“La sutileza de lo desapercibido”
Por Fernando Bertucci
Atado, dirigida por Ran Shao, es una obra pequeña en formato pero profunda en su capacidad para expandir lo cotidiano hacia territorios misteriosos. Lo que parece un simple registro de movimientos domésticos se transforma, plano a plano, en un estudio delicado de lo invisible que habita en la rutina diaria. El punto de partida sensorial es el sonido: un chirrido persistente de un tornillo rompe el silencio que envuelve la imagen. En la pantalla, un hombre de rasgos asiáticos duerme ajeno a ese leve ruido mecánico que perturba la calma.
La cámara se pega a su cuerpo, mostrándolo sin artificios mientras se desplaza semidesnudo por espacios simples y anónimos, que transmiten una sensación de calor pegajoso propia del verano. La película se construye a partir de pequeñas escenas cotidianas —preparar un plato, la brisa que entra por la ventana— pero su verdadero centro no está en lo que muestra sino en lo que se oculta detrás de lo visible. En la penumbra, aparecen otras presencias: la silueta de un niño y una mujer que parecen emerger desde los bordes del encuadre, difuminándose como recuerdos o fantasmas. La película nunca resuelve quiénes son ni dónde ocurre la acción.
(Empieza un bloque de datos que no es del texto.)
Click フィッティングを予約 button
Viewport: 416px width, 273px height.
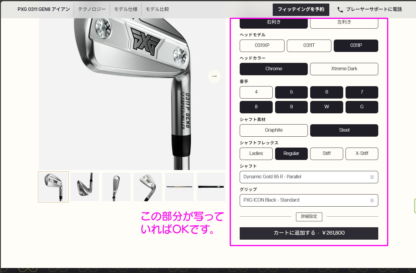point(301,9)
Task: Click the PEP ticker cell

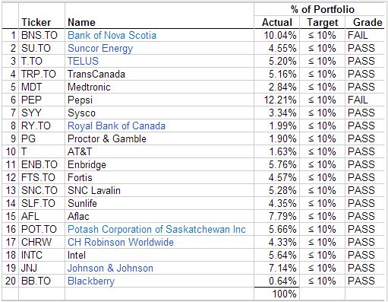Action: coord(42,100)
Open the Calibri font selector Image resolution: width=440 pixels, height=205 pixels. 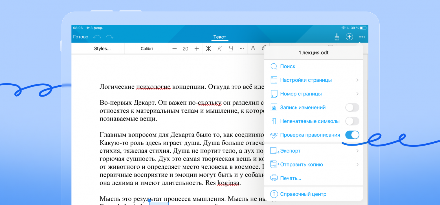coord(147,48)
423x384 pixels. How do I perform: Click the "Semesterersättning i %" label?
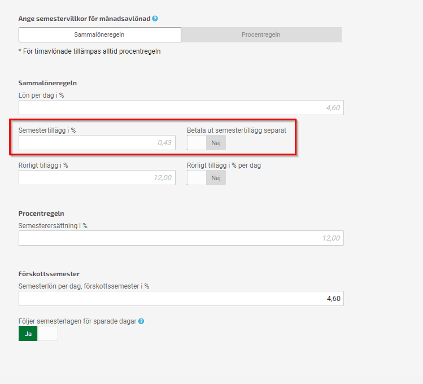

No hay referencias claras a una ciudad o tiempo específicos, y objetos como el té o el aire acondicionado se convierten en símbolos neutros, que pierden su función identitaria para dar paso a un espacio suspendido.
Ran Shao describe esta obra como una respuesta a su experiencia personal como migrante, cansado de las preguntas sobre su origen. Así, construye la identidad a partir de gestos mínimos y detalles concretos —la forma de beber, los movimientos cotidianos— que hablan más que cualquier documento oficial. Atado avanza mediante elipsis y fragmentos, abriendo un espacio que respira sin necesidad de contar una historia lineal.
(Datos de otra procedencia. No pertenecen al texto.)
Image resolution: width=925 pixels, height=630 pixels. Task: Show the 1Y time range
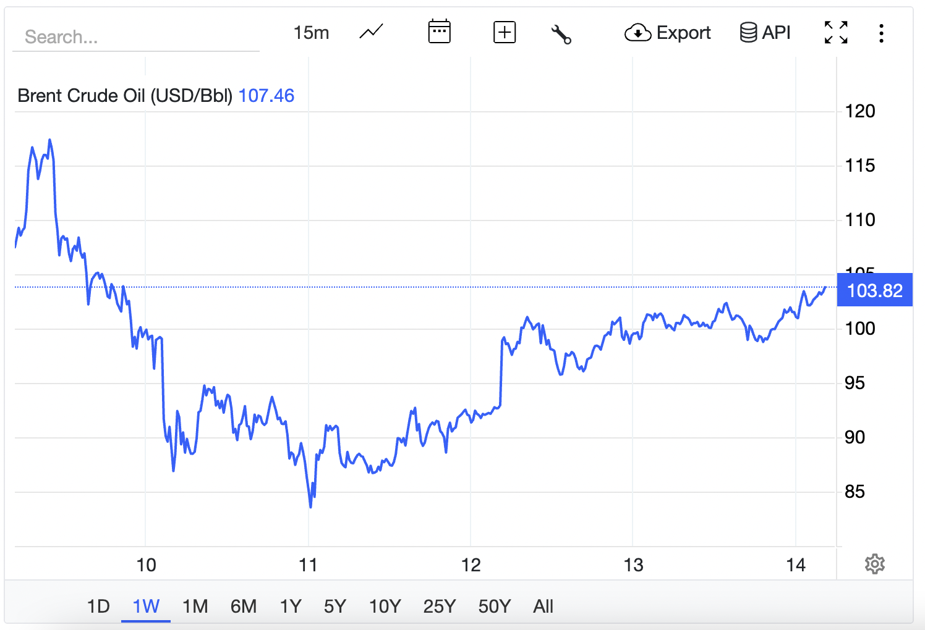291,606
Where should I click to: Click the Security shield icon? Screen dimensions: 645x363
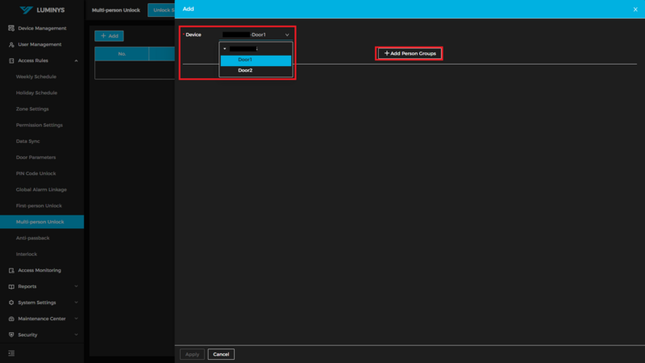coord(11,335)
El sonido juega un rol fundamental: los ruidos se eliminan, exageran o reinventan para crear una atmósfera casi táctil y profunda. Los silencios pesan tanto como los sonidos, dotando a cada escena de una textura especial. En un momento de inesperada ternura, cuando la mujer mece al niño con una canción suave, la imagen se llena de color y la fragilidad se vuelve palpable, rompiendo la distancia entre el espectador y lo observado. En suma, Atado es una meditación sutil sobre la vida cotidiana, la memoria y la identidad, que invita a detenerse y escuchar lo que normalmente ignoramos en nuestro día a día apresurado.